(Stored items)
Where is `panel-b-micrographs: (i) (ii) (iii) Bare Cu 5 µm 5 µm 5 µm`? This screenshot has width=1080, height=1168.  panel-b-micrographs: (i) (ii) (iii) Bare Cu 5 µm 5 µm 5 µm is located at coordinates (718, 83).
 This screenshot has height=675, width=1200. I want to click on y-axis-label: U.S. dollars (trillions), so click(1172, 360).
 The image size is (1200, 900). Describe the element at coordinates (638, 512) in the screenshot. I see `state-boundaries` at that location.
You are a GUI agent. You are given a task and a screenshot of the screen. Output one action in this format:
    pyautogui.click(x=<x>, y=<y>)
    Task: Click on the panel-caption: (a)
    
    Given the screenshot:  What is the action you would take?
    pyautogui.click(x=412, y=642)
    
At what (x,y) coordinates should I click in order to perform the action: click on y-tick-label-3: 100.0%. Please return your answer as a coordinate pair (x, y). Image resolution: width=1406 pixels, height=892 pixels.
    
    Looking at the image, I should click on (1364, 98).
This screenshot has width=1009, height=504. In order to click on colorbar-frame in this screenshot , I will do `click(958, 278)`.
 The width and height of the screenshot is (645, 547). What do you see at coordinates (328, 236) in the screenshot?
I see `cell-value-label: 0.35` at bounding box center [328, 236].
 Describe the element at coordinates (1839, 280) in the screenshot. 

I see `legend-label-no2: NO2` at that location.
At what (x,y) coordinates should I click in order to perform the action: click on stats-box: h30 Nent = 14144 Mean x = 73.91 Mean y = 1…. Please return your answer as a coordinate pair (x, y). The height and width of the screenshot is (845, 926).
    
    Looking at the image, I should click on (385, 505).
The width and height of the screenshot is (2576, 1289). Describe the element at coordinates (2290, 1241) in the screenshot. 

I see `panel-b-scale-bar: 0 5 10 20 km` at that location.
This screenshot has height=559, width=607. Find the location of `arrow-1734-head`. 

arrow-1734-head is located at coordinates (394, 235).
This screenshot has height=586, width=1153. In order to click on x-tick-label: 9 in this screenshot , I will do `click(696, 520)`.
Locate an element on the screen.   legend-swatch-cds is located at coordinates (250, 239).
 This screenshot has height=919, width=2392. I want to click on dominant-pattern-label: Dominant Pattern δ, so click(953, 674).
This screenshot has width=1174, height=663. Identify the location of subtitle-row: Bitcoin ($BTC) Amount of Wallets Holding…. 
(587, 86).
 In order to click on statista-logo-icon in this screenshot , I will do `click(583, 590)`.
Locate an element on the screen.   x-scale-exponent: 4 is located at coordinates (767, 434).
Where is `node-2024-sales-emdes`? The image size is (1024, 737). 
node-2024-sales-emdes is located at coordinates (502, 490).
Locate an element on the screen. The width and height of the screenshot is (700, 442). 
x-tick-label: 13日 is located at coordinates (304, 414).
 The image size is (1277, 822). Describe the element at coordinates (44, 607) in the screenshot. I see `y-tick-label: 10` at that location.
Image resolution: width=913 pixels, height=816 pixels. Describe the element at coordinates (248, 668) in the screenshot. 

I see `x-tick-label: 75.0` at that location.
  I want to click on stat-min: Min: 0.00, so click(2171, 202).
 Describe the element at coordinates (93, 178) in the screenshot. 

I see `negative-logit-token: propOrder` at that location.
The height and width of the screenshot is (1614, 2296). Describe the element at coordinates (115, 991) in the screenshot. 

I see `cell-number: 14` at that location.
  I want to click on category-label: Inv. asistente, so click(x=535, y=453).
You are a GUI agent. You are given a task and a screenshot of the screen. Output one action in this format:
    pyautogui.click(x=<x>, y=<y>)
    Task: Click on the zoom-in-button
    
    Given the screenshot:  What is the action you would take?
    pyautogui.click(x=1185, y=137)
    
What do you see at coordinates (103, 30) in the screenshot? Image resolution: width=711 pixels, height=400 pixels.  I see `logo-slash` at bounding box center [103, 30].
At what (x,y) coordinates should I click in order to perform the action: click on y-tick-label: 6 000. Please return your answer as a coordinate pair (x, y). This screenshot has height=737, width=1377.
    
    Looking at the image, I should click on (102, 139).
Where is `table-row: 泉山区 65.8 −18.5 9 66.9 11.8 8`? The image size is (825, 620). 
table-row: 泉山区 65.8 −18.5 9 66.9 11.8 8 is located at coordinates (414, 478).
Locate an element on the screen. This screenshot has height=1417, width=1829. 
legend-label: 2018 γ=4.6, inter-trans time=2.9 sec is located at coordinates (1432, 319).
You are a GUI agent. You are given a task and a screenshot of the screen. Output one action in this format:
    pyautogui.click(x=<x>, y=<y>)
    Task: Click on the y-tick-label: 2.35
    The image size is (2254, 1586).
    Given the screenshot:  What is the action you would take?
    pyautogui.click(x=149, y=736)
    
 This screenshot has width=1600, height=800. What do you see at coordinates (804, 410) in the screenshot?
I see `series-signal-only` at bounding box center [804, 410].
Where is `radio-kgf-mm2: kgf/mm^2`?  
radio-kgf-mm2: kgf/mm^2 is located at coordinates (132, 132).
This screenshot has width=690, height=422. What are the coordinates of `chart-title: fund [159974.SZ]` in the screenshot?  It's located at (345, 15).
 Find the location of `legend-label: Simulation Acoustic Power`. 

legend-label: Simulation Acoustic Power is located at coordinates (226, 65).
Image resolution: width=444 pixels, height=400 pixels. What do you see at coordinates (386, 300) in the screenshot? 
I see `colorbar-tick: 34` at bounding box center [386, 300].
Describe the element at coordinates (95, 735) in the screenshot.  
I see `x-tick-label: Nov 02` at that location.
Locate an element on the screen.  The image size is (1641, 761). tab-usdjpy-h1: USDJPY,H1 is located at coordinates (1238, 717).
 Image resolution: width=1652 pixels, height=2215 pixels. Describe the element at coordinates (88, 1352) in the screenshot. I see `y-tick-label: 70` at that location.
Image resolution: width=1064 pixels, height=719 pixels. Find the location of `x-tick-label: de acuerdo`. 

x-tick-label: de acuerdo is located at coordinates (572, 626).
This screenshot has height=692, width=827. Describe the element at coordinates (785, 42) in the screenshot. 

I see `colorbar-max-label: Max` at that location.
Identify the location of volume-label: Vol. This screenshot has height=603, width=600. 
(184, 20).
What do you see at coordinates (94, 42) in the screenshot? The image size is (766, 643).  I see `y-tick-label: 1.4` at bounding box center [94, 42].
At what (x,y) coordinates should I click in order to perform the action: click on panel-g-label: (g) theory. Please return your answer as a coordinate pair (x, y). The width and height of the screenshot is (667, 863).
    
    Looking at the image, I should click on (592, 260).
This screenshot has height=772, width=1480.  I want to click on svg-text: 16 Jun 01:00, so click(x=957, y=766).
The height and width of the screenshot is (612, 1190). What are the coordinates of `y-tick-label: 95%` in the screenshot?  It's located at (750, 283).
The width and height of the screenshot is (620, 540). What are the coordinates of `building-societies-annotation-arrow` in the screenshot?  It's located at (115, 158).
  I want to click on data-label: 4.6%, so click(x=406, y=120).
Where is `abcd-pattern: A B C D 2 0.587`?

TASK DIRECTIONS: Copy out the lines of the entries above verbatim, everything from the line containing "Identify the location of volume-label: Vol." down to the line containing "What do you see at coordinates (94, 42)", including both of those lines.

SOLUTION FOR THIS PROBLEM:
Identify the location of volume-label: Vol. This screenshot has height=603, width=600. 
(184, 20).
What do you see at coordinates (94, 42) in the screenshot? The image size is (766, 643).  I see `y-tick-label: 1.4` at bounding box center [94, 42].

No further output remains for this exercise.